Task objective: Would you please repeat all of the data exactly, omitting the pictures?

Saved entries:
===
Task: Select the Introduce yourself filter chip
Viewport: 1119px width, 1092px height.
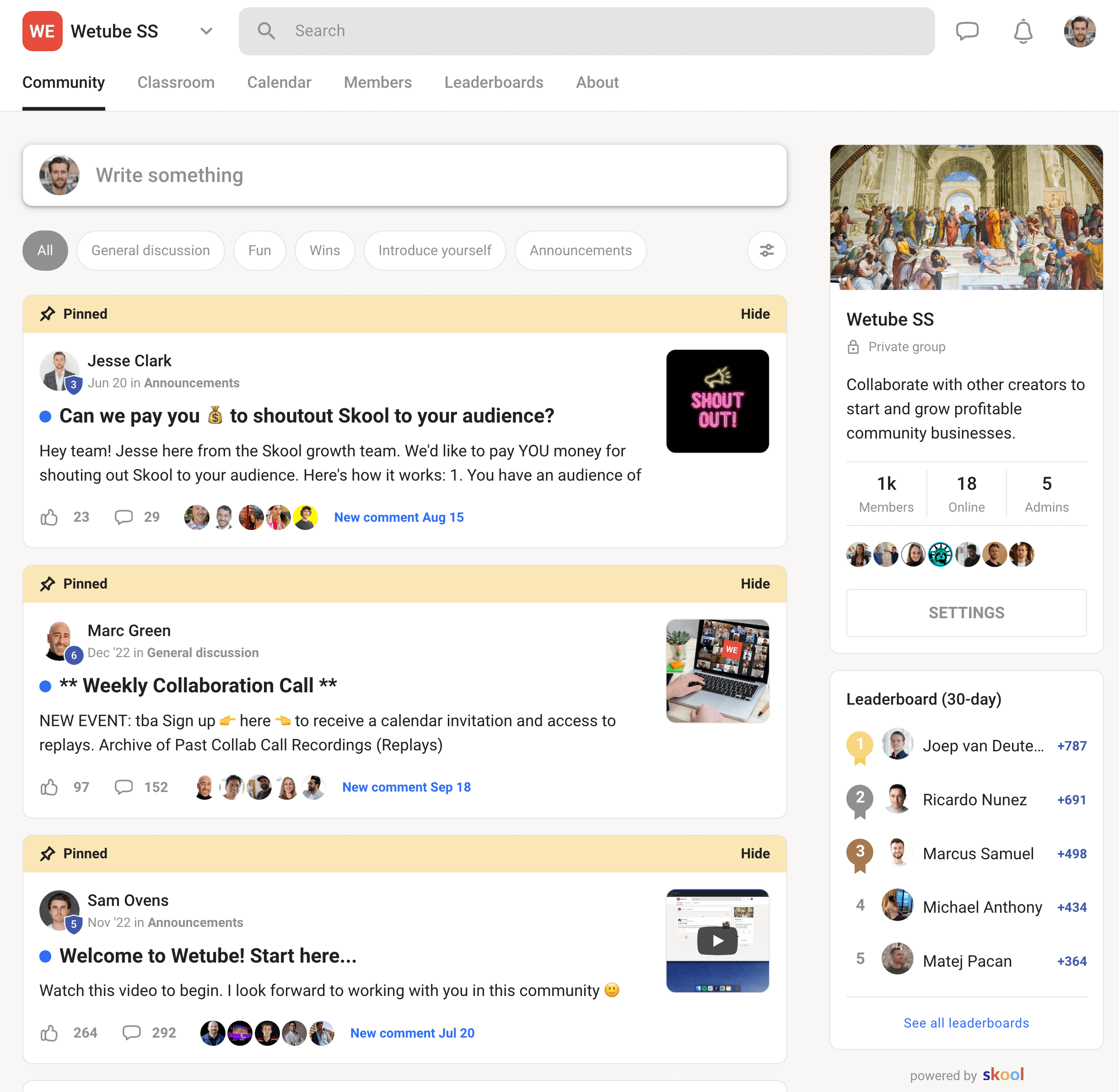Action: click(x=435, y=251)
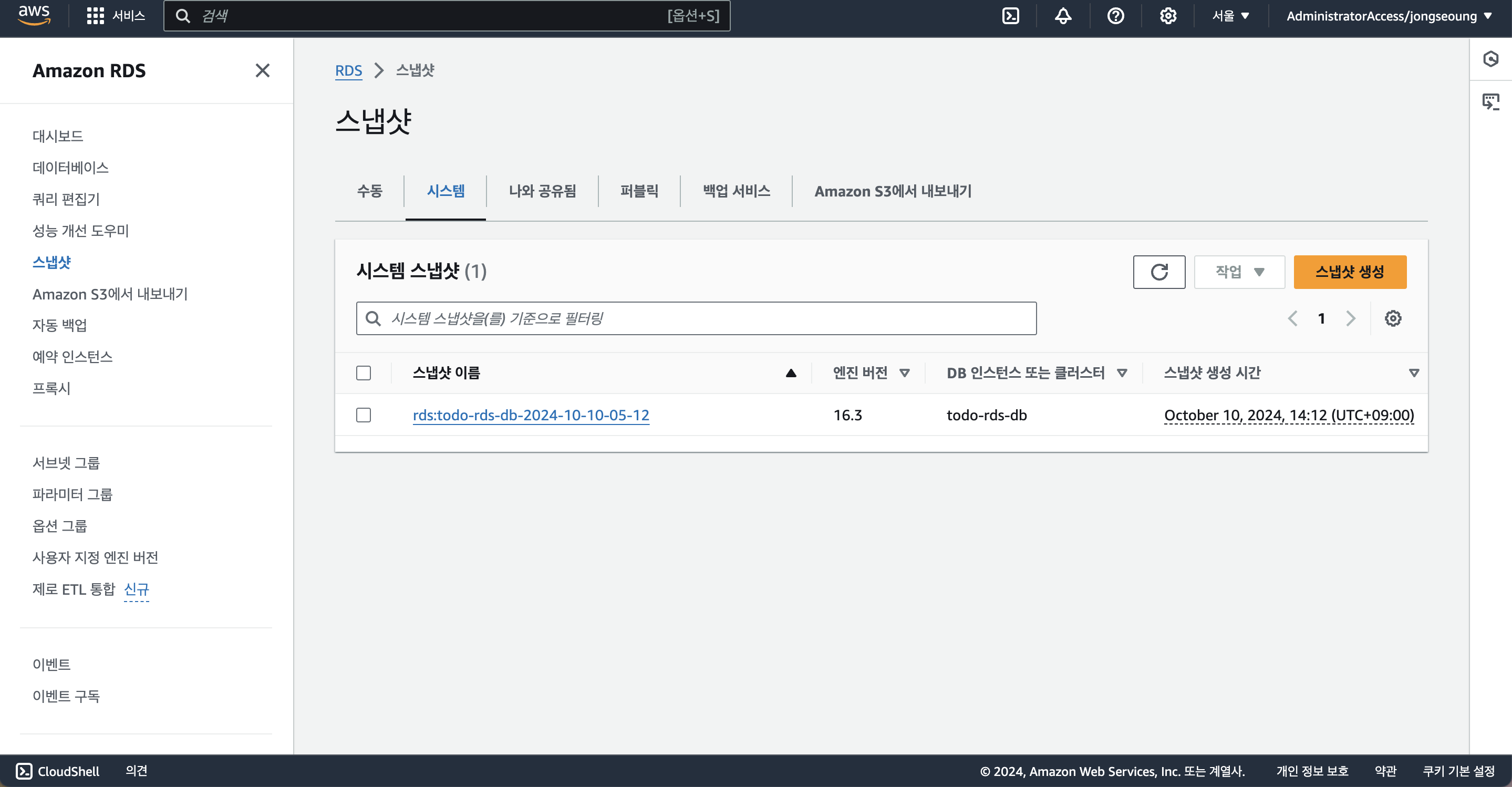This screenshot has width=1512, height=787.
Task: Switch to the 수동 snapshots tab
Action: [369, 191]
===
Expected answer:
Task: Select the Introduce yourself filter chip
Viewport: 1119px width, 1092px height.
Action: click(x=435, y=251)
This screenshot has width=1512, height=787.
Task: Switch to the 수동 snapshots tab
Action: [369, 191]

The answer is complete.